Who fails this exam?

Looking at the comments on the forum, I do not see who fails this exam…

Granted the sample is skewed to the right, but everyone (80%) seems to be getting mock scores in the mid 70s, have done virtually every exam since 2004 and get mid 60s (and are probably harsh on their grading, from what they are saying…). So the question is, who fails this exam?

  1. The people who run out of time - probably only 10-20% of them are in the above sample

  2. People who had a bad day… 5-10%?

  3. People who have done very little, but show up anyway… 5%?

  4. Under-reported people in the forums who don’t speak much because they are not doing that great on the prep… 20?

How many AFs are in total candidates population? I was lurking on prior years result reveal topics and had impression that about 80 % of AFs had passed level 3. Maybe my impressions are wrong.

Flashback if I were a betting man, I’d put money on you passing.

More likely for someone who passed to post his results…

People who leave their calculator in BGN mode and go into the AM and PM exam. 1%.

Be cool if someone who is taking it easy today went back and looked at last years mock results thread and then ran a comparison against the exam result thread…

Backfill bias :wink:

Unless all of the questions were around calculating future value of insurance premiums…

Thank you. We’ll take a virtual beer once we pass.:slight_smile:

Survivorship bias?

Everything is biased. Your real results will be biased too.:slight_smile:

Easy to understand. 1)AM grading is subjective, we have no idea. 2) Personally I finished about 3-5 minutes early on the AM I took (3 3 hour timed), add in crunch time and they gap closes to 1-0 minutes easy on exam day. 3) We all have weaknesses, wrong set of combo we get rocked.

I think best assumption is just take the avg pass rate and apply it to people on the forum. Because the majority of people register to AF don’t post or if they fail don’t say they failed.

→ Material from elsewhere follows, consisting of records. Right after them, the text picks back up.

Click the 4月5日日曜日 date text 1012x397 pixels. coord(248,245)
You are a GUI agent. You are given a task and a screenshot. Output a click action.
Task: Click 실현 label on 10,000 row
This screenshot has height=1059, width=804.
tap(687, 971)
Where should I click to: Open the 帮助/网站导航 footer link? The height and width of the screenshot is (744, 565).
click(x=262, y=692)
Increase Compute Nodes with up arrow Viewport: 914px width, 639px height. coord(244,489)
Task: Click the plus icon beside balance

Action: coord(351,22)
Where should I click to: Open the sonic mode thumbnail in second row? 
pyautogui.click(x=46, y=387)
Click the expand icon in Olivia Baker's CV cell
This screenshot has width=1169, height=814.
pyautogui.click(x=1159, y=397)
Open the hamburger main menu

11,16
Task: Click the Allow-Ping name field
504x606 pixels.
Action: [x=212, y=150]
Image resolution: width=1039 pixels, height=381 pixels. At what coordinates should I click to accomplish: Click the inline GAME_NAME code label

Definitely skewed to the right, also having PM a few charterholders who still contribute to the forum recommended not to be active on AF. Also my 3 Day schweser Tutor suggested the same thing saying 80% of the things on AF aren’t relevant because people keep straying away from what’s tested.

Don’t know about the forum but I know two types of losers in the exam entrance:

  1. Brought a wrong calculator

  2. Is reading notes while presenting passport.

About half of you will fail.

#goodluck

the way i figure it is that within a normal distribution… MOST candidates are scoring between 55-70% (a very tight range)

people in band 10 literally miss the MPS cuttoff by 1-2 multiple choice questions… band 9 3-4 questions and so on

the better question that is unknown and up for debate is what % of first timers/ retakers pass the exam…

i think it is something ike 70% pass rate for retakers and closer to 40% for first timers

the 40/60/80 analysis shows interquartile range of 60-68% (i.e 64% is a pass).

i.e. each band 5-10 is about 1%, or maybe less than 1% (say 4minutes), so every 4minutes you drop on an IPS is dropping a band…

good luck everybody!

I think I can help here. It would be nice if the distribution were normal, but I’m pretty sure it’s not. 1. Other exams like the bar exams that publish the full distributions aren’t close to normal. They are typically skewed. Almost no one gets close to a perfect score, but some real losers do awful. Thus, the mean is less than the median. 2. Though imprecise, the 300 hours distributions and the resource teepee scatter plots don’t look like normal distributions.

For every other professional exam that shows pass rates for first time and repeat takers, the repeat takers have lower pass rates, usually much lower.

I do think it is a pretty narrow passing band. However, in addition to weighting ethics heavier for marginal students, something else looks like it is going on. The 300 hours histograms make me suspect that the topic weights get Reweighted. I have at least three possible reasons: 1. People who do really bad in ethics are getting penalized. 2. Some questions are getting thrown out. Topics which were supposed to be x% of the exam are less than the stated %. This wouldn’t surprise me, since I’ve heard that a few questions might be tossed in a given year. 3. The minimum passing score under the Angoff method is not a single number, like 67%, but has something else, like higher weighting for some questions or topics. This is really interesting, but not supported by the Institute’s description of the process. The only place the Institute says it does something like this is in the Level 3 AM. If I were designing the scoring system, I would do this at all levels.

Did not know that. Wonder how well that predicts L3. Can you say that those professional exams have something like L2 preceding them, where a lot of serious people are weeded out? I’ve assumed the L3 exam isn’t a “weeding out” exam. I.e., if you have passed L2, you’re basically going to pass L3, provided you a) invest the hours to go deep on just about everything in L3; b) get a lot of experience writing AM papers under exam conditions. My position now is: I tried to do that, and if I fail, I’ll just have to do more of that.

Would love to know whether I’m wrong, and whether L3 truly does weed out people who have the skill to pass L2, but lack some special sauce needed for L3. I didn’t detect anything like that – other than one’s comfort in some nuances of English (which is outside of the curriculum).